● **To be done**:
A – Please say whether each statement agrees with the blog post below. Answer yes or no for each, and quote the words that decide it. (i) The writer found Dungeon Crawl Classics at a booth at Origins. (ii) Dungeon Crawl Classics is published under the open gaming license. (iii) The writer's ideal game is one of skills and powers.
B – In the blog post below, what does the writer name as the thing that causes the most worry about Dungeon Crawl Classics?
--- begin Source excerpt ---
In summary: Classes good for their time but obsolete, Skills good in small quantities with strict controls, Feats no thank you!, Powers good but need to be balanced. So my ideal game is a game of skills and powers (with perhaps cool class names for different mixes). Since 5th edition seems unlikely to head in this direction I guess I'll have to write my own.

Saturday, June 9, 2012

Dungeon Crawl Classics the good, the bad, the funky

Just picked up my copy of Dungeon Crawl Classics. Although I did not find it at a booth at Origins, as I had hoped for (Origins was pretty much OSR deprived, I only found one booth with much OSR stuff), my local game store got it in the next week. My reaction is a bit bittersweet. I think it is a perfectly playable game, many people will have a great hoot with one-offs using this system. However it incorporates a large dose of random lethality that will inhibit long term character development, and leave many characters, not retired but so gimped up as to be no fun to play. The good is that it is a large book at a reasonable price, it is published under the open gaming license (yay!!! that's a big plus in my book) and play could be a hoot. The bad limited character classes and few options to make them unique (although this is typical OSR), your character could explode,  randomness instead of game balance (more on this below). The funky, using different size dice instead of changing target numbers, arcane check charts for casting spells. Both these ideas are definitely out-of-box thinking, but look like they'll work.

Thing that worries me the most is the randomness. Randomness in itself is not bad. However random tables with small but finite catastrophic occurrences tend to tilt out of balance quickly (subject to both the long tail and black swan events for you economic statistic junkies). Those players who always role well will prosper under this system, folk like with often sub-average luck are screwed.
--- end Source excerpt ---
--- begin Dataset ---
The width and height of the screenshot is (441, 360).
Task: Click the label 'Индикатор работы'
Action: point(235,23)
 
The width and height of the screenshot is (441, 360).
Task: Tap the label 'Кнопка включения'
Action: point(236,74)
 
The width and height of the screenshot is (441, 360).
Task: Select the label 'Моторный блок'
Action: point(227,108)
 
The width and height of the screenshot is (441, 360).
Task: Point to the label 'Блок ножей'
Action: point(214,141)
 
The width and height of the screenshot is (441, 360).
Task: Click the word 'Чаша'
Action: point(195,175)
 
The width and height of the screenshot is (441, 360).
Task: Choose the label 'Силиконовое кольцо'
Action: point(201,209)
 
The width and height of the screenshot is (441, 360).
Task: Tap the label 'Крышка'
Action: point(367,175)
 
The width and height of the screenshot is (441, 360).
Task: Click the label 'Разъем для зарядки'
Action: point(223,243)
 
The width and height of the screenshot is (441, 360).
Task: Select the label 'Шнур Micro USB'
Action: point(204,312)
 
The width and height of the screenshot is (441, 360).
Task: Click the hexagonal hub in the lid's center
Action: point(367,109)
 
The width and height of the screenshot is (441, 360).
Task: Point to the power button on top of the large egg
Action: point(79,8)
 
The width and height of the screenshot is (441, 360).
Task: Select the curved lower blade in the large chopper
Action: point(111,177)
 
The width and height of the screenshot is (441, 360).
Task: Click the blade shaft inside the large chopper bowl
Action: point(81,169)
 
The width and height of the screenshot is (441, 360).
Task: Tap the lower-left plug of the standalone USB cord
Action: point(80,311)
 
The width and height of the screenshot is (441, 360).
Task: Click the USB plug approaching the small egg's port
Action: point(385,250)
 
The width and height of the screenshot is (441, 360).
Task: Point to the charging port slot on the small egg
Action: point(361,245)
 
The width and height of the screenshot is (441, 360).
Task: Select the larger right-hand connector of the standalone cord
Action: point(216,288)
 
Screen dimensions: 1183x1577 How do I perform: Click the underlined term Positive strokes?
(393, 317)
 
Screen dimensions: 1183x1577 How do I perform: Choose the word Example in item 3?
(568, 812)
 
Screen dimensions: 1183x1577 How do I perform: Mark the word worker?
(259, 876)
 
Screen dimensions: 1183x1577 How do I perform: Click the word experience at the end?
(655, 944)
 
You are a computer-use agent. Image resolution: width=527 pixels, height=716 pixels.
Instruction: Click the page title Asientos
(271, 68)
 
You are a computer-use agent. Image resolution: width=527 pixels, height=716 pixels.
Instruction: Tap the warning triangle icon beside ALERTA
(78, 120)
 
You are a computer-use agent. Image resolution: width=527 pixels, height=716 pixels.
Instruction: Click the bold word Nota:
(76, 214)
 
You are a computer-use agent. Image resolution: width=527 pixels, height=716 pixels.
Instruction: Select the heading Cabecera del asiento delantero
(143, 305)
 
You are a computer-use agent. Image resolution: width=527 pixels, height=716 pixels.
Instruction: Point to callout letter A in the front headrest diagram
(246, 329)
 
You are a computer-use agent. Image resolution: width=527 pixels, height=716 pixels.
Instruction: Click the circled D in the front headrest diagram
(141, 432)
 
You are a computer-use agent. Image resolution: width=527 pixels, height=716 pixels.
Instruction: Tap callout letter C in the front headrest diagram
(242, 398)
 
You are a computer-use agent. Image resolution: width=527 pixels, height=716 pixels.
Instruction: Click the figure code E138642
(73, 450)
--- end Dataset ---
● **Final results**:
A –
(i) No: "I did not find it at a booth at Origins"
(ii) Yes: "it is published under the open gaming license"
(iii) Yes: "my ideal game is a game of skills and powers"

B – The randomness.